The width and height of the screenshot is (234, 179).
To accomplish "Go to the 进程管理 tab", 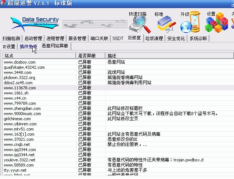I will (x=55, y=38).
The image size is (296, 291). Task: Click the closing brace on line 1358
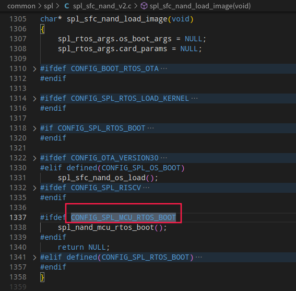(x=42, y=277)
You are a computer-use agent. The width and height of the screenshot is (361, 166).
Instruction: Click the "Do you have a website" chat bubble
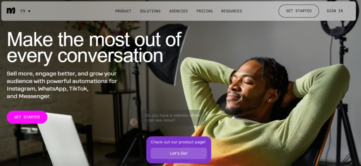click(173, 117)
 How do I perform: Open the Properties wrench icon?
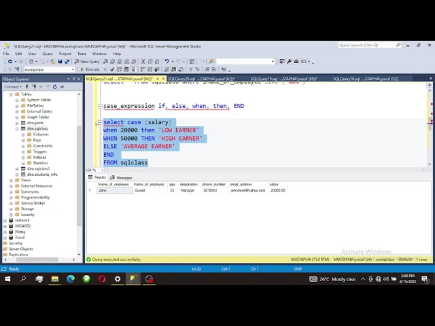(x=289, y=62)
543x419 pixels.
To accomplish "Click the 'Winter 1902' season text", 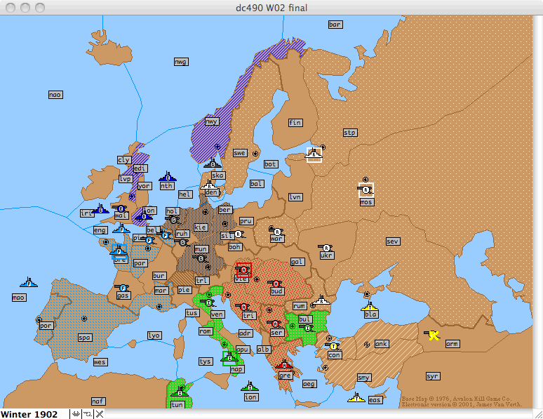I will (x=29, y=414).
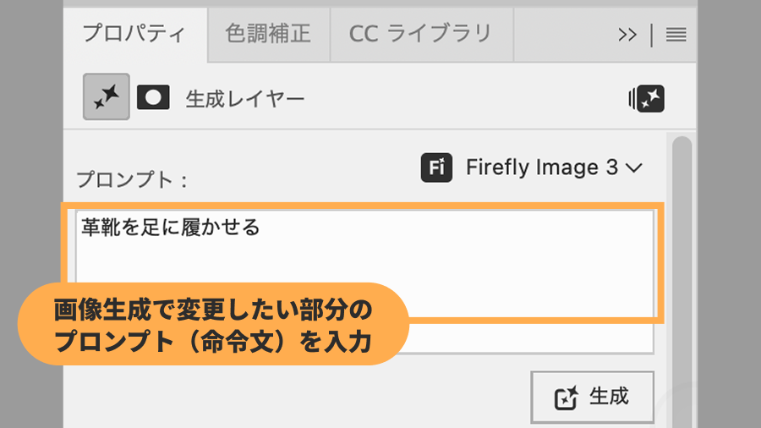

++++++

WORK TO BE COMPLETED: Provide the count of lines in the data above that include the word "screenshot", with no added text.

THE ANSWER: 2